→ **Entries**:

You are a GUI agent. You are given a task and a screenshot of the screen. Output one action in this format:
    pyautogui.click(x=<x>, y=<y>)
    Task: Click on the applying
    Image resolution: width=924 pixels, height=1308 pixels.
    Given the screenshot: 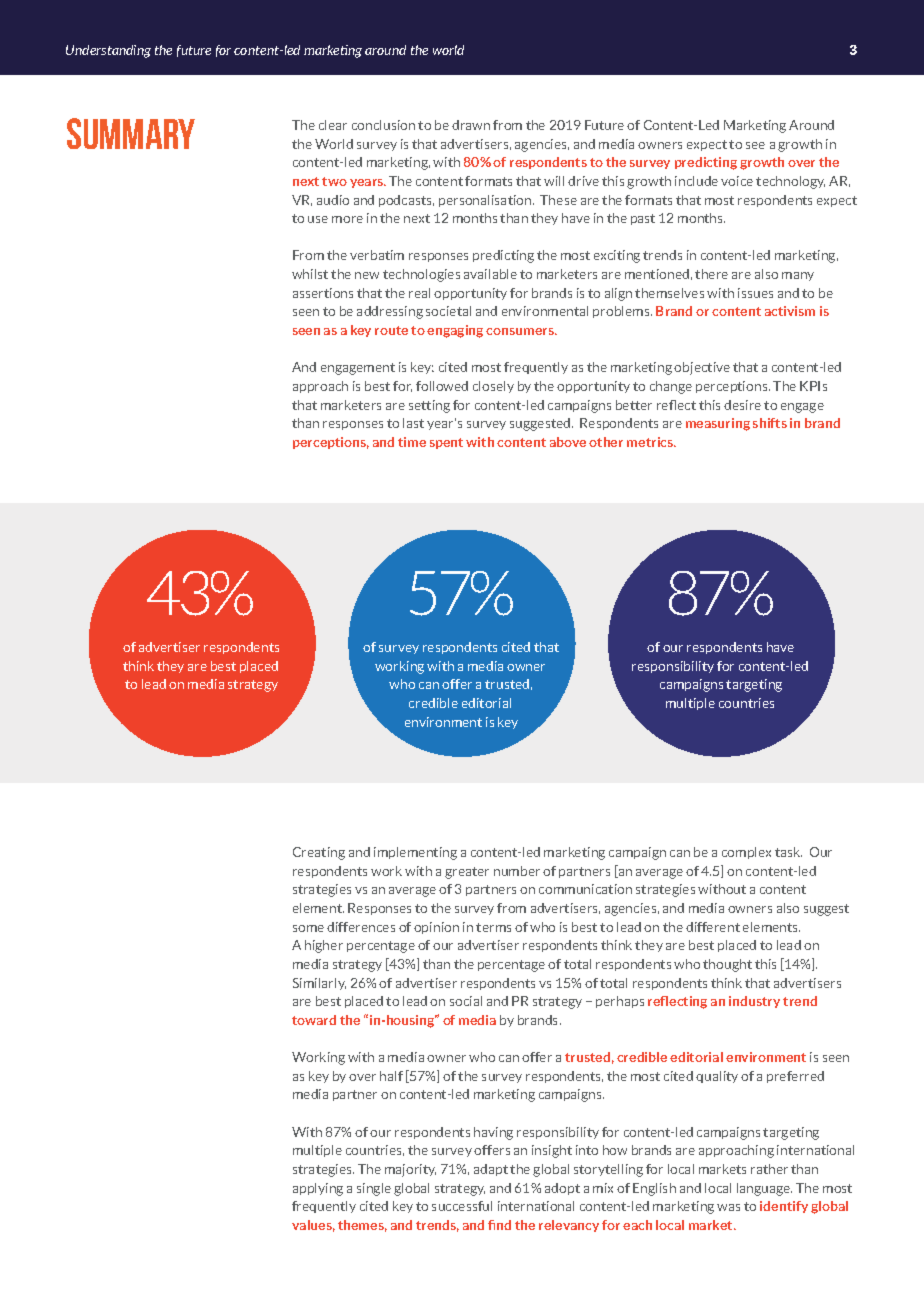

→ **What to produce**:
Print the row above word for word, but leave out the picture.

→ **Task result**:
You are a GUI agent. You are given a task and a screenshot of the screen. Output one action in this format:
    pyautogui.click(x=<x>, y=<y>)
    Task: Click on the applying
    Image resolution: width=924 pixels, height=1308 pixels.
    Given the screenshot: 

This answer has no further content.